In view of the foregoing, mono-spatial audio processor 110 is configured to generate spatially discernible audio effects using a monaural audio signal and/or a single speaker 104 in an earpiece for an audio device 102. In accordance with various structures and/or functionalities of mono-spatial audio processor 110, a spatial user interface can be generated to provide for mono-spatial audio space overlay 101 in association with audio presented to user 120 or when audio is not being presented to user 120. Thus, mono-spatial audio processor 110 and/or one or more applications that include executable instructions can be configured to provide an alerting or notification system that is distributed in the user's perceived audio space by using a spatially-modulated message audio signal. Therefore, mono-spatial audio processor 110 can provide the user 120 using a single loudspeaker 104 with spatial effects, which need not require the use, for example, of binaural or stereo signals. Further, mono-spatial audio processor 110 can enable user 120, who is deaf, or partially deaf, in one ear (i.e., occluded ear 124), with an ability to perceive spatially-presented audio.
Mono-spatial audio processor 210 is configured to modulate audio signals for messages in accordance to the effects, for example, of pinna 232 of ear 230, as well as the effects of ear canal 238. Pinna 232 can be modeled in terms of its functionality. In particular, pinna 232 operates differently for high and low frequency sounds and behaves as a filter that is direction-dependent. Pinna 232 also can be modeled by delays that it introduces when sound waves enter ear canal 238. The structures of ear 230 can be characterized and, therefore, modeled based on modulation parameters. According to some embodiments, the modulation parameters can be determined for different types of messages. Some examples of modulation parameters include a value for a phase-shift, a value for a frequency-shift, and/or a value for a volume-shift, among others. Mono-spatial audio processor 210 uses the modulation parameters to modulate the audio for the different types of messages to create the mono-spatial effects for the messages described herein. That is, mono-spatial audio processor 210 can be configured to modulate spatially a message audio signal for a specific type of message to form a spatially-modulated message audio signal, whereby different modulation parameters are applied to the message audio signal as a function of the different types of messages. In at least some examples, the term “spatially-modulated message audio signal” can refer to an audio signal including message data that is modulated in accordance with modulation parameters to create the mono-spatial effects so that a user can perceive different locations for the source of the messages.
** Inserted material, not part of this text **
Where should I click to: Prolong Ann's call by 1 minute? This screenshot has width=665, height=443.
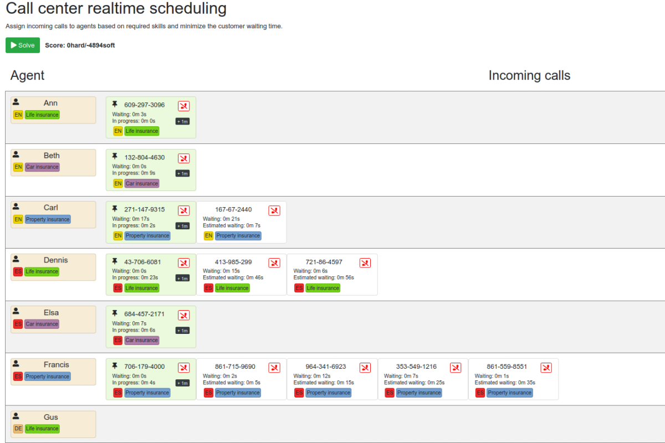(x=182, y=121)

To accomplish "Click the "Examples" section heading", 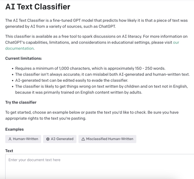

A mono-spatial audio processor can be configured to identify a primary message type associated with a message, and select a first subset of modulation parameters to form a spatially-modulated message audio signal that is associated with a first direction, such as between 0° and 45° relative to a reference point. However, the primary message can originate, or be perceived to originate, from any direction. Further, a secondary message type can be identified for a message, whereby the mono-spatial audio processor can be configured to select a second subset of modulation parameters that are configured to form a spatially-modulated message audio signal in a second direction. Also, mono-spatial audio processor can be configured to identify an alert message type for a message and select a third subset of modulation parameters that are specifically configured to form spatially-modulated audio signals associated with multiple directions over multiple intervals of time.
According to some embodiments, mono-spatial audio processor 110 can be configured receive data representing a message to present as audio via a loudspeaker. Further, to this example, the mono-spatial audio processor can be configured to determine whether an audio signal, such as primary audio, is in communication with the loudspeaker (e.g., the audio is playing for the user via the loudspeaker). If so, the mono-spatial audio processor can determine the type of message associated with a particular message and spatially modulate that message as a function of the type of message to form a spatially modulated message audio signal. The mono-spatial audio processor can form a mono-spatial audio signal, for example, based on the primary audio signal, as a reference signal, and the spatially-modulated message. In various embodiments, primary message 306 can be combined (e.g., mixed) with the primary audio that user 320 is consuming to form a mono-spatial audio signal. Note that, however, a mono-spatial audio signal need not include a mix of a primary message 306 and a primary audio signal 306. For example, primary message 306 can be transmitted in place of the primary audio to user 320, whereby the primary audio signal is interrupted by primary message 306 temporarily. In some instances, primary messages 306 can be interleaved in time with primary audio signal 306.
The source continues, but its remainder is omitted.